When a line below holds the string "number", show that line.

[Collection entries]
┌──

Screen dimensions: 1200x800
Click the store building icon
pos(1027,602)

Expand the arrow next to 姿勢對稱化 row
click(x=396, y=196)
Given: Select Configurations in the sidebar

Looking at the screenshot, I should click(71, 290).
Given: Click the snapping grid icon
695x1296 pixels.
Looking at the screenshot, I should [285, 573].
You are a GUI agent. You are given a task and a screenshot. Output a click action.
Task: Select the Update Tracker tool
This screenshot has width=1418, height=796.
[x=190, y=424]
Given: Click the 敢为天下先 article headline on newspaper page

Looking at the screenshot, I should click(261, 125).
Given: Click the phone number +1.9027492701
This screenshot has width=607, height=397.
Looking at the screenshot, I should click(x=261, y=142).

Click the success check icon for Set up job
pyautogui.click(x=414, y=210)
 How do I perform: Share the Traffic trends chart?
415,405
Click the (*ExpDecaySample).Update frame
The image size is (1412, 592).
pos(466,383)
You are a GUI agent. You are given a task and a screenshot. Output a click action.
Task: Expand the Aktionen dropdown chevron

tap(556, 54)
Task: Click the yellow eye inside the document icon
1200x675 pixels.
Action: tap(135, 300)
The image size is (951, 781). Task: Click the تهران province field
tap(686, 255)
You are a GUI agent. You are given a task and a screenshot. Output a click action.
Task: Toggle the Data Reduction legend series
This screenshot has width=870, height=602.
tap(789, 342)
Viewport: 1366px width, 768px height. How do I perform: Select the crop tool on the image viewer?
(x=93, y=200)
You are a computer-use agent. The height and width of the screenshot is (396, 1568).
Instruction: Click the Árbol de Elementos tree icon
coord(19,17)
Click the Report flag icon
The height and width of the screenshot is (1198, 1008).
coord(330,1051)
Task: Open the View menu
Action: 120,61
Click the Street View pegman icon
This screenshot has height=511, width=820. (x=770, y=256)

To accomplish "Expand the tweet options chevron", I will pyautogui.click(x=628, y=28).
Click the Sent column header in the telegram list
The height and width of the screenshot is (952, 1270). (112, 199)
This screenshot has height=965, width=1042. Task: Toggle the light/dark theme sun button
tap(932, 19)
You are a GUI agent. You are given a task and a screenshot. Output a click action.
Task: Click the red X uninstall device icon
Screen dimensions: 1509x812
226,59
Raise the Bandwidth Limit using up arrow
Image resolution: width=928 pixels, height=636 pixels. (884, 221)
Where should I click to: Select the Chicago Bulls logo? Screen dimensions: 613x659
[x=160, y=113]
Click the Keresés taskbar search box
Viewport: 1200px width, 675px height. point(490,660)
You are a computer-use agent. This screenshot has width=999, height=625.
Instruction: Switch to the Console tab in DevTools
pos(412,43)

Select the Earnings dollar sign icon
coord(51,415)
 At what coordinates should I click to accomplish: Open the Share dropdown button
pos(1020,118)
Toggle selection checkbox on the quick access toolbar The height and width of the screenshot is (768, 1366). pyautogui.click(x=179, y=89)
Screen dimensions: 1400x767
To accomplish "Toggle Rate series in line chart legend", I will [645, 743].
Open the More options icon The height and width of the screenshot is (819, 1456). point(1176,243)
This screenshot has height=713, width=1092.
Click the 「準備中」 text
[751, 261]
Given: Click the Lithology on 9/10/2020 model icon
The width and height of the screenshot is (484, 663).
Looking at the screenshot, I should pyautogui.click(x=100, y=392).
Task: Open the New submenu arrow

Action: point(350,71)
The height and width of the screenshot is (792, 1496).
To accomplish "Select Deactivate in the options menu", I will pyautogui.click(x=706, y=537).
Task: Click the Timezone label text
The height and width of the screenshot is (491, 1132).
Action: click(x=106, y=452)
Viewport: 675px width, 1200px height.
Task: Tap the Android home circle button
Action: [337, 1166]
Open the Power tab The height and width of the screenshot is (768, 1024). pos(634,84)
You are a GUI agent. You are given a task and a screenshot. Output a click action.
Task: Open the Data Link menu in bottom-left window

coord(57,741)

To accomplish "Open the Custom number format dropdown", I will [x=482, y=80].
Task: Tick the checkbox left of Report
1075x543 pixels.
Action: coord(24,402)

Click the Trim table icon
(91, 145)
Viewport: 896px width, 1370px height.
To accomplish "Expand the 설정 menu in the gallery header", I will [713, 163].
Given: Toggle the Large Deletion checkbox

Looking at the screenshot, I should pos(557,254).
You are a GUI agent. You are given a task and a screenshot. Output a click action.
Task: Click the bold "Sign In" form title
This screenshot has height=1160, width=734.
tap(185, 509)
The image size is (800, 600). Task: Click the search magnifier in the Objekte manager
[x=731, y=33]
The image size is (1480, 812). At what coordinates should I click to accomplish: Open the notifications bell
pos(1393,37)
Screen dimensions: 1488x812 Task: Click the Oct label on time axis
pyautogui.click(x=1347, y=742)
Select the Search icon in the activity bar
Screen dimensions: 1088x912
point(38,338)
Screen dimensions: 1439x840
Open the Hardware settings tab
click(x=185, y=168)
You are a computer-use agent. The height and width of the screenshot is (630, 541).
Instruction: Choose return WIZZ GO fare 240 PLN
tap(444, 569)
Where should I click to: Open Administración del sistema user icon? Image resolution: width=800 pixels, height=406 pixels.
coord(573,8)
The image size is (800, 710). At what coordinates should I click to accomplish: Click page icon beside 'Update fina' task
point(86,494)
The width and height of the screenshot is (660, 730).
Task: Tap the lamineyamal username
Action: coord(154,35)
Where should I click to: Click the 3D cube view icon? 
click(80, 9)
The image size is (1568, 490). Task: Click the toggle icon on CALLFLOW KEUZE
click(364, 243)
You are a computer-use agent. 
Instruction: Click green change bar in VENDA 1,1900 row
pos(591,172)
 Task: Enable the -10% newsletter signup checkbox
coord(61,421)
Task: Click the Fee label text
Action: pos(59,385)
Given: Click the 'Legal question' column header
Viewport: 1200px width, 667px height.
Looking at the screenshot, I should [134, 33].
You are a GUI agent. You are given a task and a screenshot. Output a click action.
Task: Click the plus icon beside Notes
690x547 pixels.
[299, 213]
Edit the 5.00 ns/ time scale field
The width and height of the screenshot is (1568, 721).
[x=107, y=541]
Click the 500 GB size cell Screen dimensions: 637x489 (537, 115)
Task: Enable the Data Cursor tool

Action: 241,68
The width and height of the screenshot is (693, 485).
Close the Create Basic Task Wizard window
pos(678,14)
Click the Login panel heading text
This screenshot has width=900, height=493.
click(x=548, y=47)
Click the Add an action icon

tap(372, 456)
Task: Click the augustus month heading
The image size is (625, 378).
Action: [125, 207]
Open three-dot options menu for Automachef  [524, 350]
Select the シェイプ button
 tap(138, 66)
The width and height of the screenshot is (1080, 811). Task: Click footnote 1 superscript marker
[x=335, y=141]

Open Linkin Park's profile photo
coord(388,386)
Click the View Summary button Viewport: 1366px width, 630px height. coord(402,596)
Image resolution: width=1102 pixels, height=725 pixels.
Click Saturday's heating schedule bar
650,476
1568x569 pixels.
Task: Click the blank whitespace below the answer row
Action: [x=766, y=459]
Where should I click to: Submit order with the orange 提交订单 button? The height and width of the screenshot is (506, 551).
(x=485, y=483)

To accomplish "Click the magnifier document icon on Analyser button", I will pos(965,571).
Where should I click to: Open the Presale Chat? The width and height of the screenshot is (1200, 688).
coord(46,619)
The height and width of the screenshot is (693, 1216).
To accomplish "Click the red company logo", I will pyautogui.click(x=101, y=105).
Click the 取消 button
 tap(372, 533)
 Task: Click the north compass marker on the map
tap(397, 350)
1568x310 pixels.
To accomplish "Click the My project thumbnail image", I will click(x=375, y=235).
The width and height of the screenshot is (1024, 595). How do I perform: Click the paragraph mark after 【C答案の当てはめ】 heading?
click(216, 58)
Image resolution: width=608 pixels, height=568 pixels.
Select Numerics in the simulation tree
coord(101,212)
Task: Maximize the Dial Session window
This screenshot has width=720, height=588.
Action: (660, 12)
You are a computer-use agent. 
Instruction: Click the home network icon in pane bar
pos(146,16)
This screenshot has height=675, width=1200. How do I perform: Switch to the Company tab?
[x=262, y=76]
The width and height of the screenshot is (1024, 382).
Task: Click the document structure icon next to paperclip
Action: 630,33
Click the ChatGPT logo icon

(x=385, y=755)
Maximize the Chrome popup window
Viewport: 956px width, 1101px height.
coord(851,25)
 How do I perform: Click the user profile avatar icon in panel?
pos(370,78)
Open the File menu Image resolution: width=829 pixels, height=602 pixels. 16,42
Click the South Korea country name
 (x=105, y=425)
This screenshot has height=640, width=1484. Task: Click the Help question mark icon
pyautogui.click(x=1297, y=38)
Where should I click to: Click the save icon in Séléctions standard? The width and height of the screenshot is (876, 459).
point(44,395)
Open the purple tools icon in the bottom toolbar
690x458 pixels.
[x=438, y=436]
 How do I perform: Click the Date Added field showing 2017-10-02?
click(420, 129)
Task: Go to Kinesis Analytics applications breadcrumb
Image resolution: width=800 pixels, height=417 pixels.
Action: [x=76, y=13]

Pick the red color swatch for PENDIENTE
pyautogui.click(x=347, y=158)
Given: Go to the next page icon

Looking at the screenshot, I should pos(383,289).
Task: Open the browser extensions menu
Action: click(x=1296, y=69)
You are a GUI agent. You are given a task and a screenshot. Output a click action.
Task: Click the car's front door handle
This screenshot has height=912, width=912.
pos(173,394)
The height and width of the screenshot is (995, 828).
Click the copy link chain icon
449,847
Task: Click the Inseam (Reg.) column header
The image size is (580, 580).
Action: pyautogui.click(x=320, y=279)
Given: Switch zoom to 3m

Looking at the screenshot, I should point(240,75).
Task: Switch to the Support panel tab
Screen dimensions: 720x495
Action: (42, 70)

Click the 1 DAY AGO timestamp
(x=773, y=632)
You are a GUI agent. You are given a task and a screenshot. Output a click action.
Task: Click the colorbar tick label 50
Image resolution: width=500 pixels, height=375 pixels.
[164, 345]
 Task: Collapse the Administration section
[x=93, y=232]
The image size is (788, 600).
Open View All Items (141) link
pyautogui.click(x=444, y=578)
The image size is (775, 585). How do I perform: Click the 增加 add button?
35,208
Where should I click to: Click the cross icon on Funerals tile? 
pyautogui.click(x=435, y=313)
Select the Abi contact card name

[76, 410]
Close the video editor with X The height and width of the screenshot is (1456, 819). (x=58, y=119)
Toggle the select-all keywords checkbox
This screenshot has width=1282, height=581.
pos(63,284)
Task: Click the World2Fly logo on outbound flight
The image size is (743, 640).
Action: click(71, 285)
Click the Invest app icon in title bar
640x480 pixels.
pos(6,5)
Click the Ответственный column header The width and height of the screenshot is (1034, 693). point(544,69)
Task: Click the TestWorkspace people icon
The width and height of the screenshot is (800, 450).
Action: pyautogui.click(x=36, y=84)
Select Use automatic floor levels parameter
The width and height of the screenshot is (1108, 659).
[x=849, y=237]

└──

### Answer to the exercise:
Given: Click the phone number +1.9027492701
To accomplish "Open the Custom number format dropdown", I will [x=482, y=80].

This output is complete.